Source data
• • • • • • •
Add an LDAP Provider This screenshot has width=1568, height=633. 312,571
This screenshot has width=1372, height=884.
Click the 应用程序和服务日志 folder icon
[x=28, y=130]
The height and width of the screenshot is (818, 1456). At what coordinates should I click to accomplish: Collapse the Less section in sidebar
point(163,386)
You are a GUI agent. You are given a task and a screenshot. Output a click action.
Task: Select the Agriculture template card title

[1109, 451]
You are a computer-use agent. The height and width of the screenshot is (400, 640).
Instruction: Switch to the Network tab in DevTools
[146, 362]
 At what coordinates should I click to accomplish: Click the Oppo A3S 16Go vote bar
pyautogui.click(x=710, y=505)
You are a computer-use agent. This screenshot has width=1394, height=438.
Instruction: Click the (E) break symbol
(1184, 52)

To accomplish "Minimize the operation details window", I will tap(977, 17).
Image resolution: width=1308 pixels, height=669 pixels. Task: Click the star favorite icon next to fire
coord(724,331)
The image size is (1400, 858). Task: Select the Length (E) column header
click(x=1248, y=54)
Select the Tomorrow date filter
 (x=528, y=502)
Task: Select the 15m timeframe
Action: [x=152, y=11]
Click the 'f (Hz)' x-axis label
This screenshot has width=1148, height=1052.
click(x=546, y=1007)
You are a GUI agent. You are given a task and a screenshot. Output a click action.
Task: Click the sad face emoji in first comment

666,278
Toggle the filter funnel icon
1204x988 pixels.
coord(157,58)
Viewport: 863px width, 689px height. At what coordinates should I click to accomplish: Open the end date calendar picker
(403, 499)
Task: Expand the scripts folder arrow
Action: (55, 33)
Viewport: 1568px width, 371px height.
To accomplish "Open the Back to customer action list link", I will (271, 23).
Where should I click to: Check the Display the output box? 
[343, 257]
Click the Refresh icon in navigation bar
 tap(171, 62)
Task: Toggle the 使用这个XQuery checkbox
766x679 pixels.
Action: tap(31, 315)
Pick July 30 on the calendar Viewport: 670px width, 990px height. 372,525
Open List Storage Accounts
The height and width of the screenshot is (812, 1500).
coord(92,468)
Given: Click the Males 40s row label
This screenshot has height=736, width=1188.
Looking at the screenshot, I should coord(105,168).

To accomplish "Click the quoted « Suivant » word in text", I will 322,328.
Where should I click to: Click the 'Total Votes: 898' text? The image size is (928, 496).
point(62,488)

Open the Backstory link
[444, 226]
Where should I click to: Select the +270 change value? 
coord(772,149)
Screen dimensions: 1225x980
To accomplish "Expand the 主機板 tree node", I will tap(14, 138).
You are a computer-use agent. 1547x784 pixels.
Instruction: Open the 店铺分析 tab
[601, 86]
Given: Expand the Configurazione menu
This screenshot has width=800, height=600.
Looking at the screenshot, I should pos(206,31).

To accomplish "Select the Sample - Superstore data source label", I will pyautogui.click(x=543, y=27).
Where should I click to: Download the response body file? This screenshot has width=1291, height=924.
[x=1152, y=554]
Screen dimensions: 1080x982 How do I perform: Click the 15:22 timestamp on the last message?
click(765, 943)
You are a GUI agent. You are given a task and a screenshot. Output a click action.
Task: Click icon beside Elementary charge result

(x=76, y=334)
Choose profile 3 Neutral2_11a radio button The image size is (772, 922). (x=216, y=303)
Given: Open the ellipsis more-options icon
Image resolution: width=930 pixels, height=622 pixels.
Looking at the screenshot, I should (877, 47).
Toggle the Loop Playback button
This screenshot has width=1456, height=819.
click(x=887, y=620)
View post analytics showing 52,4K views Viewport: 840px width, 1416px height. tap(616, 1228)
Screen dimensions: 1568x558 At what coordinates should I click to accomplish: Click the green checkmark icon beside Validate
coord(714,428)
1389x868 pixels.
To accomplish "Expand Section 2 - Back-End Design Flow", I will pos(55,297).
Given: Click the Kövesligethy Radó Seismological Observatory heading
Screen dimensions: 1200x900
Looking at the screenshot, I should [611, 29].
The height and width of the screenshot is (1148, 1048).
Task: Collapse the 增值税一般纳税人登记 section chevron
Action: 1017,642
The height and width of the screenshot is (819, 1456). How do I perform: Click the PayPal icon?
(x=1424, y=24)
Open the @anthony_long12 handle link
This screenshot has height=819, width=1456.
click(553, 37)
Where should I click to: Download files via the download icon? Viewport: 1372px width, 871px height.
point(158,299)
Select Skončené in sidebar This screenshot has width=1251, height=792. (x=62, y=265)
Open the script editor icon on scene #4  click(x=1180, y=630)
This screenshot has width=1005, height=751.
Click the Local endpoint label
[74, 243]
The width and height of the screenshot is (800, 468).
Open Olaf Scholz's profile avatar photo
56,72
• • • • • • •
STATED GOAL: Reproduce every line of the records above verbatim, without any alteration.

RESPONSE TO THE TASK:
Add an LDAP Provider This screenshot has width=1568, height=633. 312,571
This screenshot has width=1372, height=884.
Click the 应用程序和服务日志 folder icon
[x=28, y=130]
The height and width of the screenshot is (818, 1456). At what coordinates should I click to accomplish: Collapse the Less section in sidebar
point(163,386)
You are a GUI agent. You are given a task and a screenshot. Output a click action.
Task: Select the Agriculture template card title

[1109, 451]
You are a computer-use agent. The height and width of the screenshot is (400, 640).
Instruction: Switch to the Network tab in DevTools
[146, 362]
 At what coordinates should I click to accomplish: Click the Oppo A3S 16Go vote bar
pyautogui.click(x=710, y=505)
You are a computer-use agent. This screenshot has width=1394, height=438.
Instruction: Click the (E) break symbol
(1184, 52)

To accomplish "Minimize the operation details window", I will tap(977, 17).
Image resolution: width=1308 pixels, height=669 pixels. Task: Click the star favorite icon next to fire
coord(724,331)
The image size is (1400, 858). Task: Select the Length (E) column header
click(x=1248, y=54)
Select the Tomorrow date filter
 (x=528, y=502)
Task: Select the 15m timeframe
Action: [x=152, y=11]
Click the 'f (Hz)' x-axis label
This screenshot has width=1148, height=1052.
click(x=546, y=1007)
You are a GUI agent. You are given a task and a screenshot. Output a click action.
Task: Click the sad face emoji in first comment

666,278
Toggle the filter funnel icon
1204x988 pixels.
coord(157,58)
Viewport: 863px width, 689px height. At what coordinates should I click to accomplish: Open the end date calendar picker
(403, 499)
Task: Expand the scripts folder arrow
Action: (55, 33)
Viewport: 1568px width, 371px height.
To accomplish "Open the Back to customer action list link", I will (271, 23).
Where should I click to: Check the Display the output box? 
[343, 257]
Click the Refresh icon in navigation bar
 tap(171, 62)
Task: Toggle the 使用这个XQuery checkbox
766x679 pixels.
Action: tap(31, 315)
Pick July 30 on the calendar Viewport: 670px width, 990px height. 372,525
Open List Storage Accounts
The height and width of the screenshot is (812, 1500).
coord(92,468)
Given: Click the Males 40s row label
This screenshot has height=736, width=1188.
Looking at the screenshot, I should coord(105,168).

To accomplish "Click the quoted « Suivant » word in text", I will 322,328.
Where should I click to: Click the 'Total Votes: 898' text? The image size is (928, 496).
point(62,488)

Open the Backstory link
[444, 226]
Where should I click to: Select the +270 change value? 
coord(772,149)
Screen dimensions: 1225x980
To accomplish "Expand the 主機板 tree node", I will tap(14, 138).
You are a computer-use agent. 1547x784 pixels.
Instruction: Open the 店铺分析 tab
[601, 86]
Given: Expand the Configurazione menu
This screenshot has width=800, height=600.
Looking at the screenshot, I should pos(206,31).

To accomplish "Select the Sample - Superstore data source label", I will pyautogui.click(x=543, y=27).
Where should I click to: Download the response body file? This screenshot has width=1291, height=924.
[x=1152, y=554]
Screen dimensions: 1080x982 How do I perform: Click the 15:22 timestamp on the last message?
click(765, 943)
You are a GUI agent. You are given a task and a screenshot. Output a click action.
Task: Click icon beside Elementary charge result

(x=76, y=334)
Choose profile 3 Neutral2_11a radio button The image size is (772, 922). (x=216, y=303)
Given: Open the ellipsis more-options icon
Image resolution: width=930 pixels, height=622 pixels.
Looking at the screenshot, I should (877, 47).
Toggle the Loop Playback button
This screenshot has width=1456, height=819.
click(x=887, y=620)
View post analytics showing 52,4K views Viewport: 840px width, 1416px height. tap(616, 1228)
Screen dimensions: 1568x558 At what coordinates should I click to accomplish: Click the green checkmark icon beside Validate
coord(714,428)
1389x868 pixels.
To accomplish "Expand Section 2 - Back-End Design Flow", I will pos(55,297).
Given: Click the Kövesligethy Radó Seismological Observatory heading
Screen dimensions: 1200x900
Looking at the screenshot, I should [611, 29].
The height and width of the screenshot is (1148, 1048).
Task: Collapse the 增值税一般纳税人登记 section chevron
Action: 1017,642
The height and width of the screenshot is (819, 1456). How do I perform: Click the PayPal icon?
(x=1424, y=24)
Open the @anthony_long12 handle link
This screenshot has height=819, width=1456.
click(553, 37)
Where should I click to: Download files via the download icon? Viewport: 1372px width, 871px height.
point(158,299)
Select Skončené in sidebar This screenshot has width=1251, height=792. (x=62, y=265)
Open the script editor icon on scene #4  click(x=1180, y=630)
This screenshot has width=1005, height=751.
Click the Local endpoint label
[74, 243]
The width and height of the screenshot is (800, 468).
Open Olaf Scholz's profile avatar photo
56,72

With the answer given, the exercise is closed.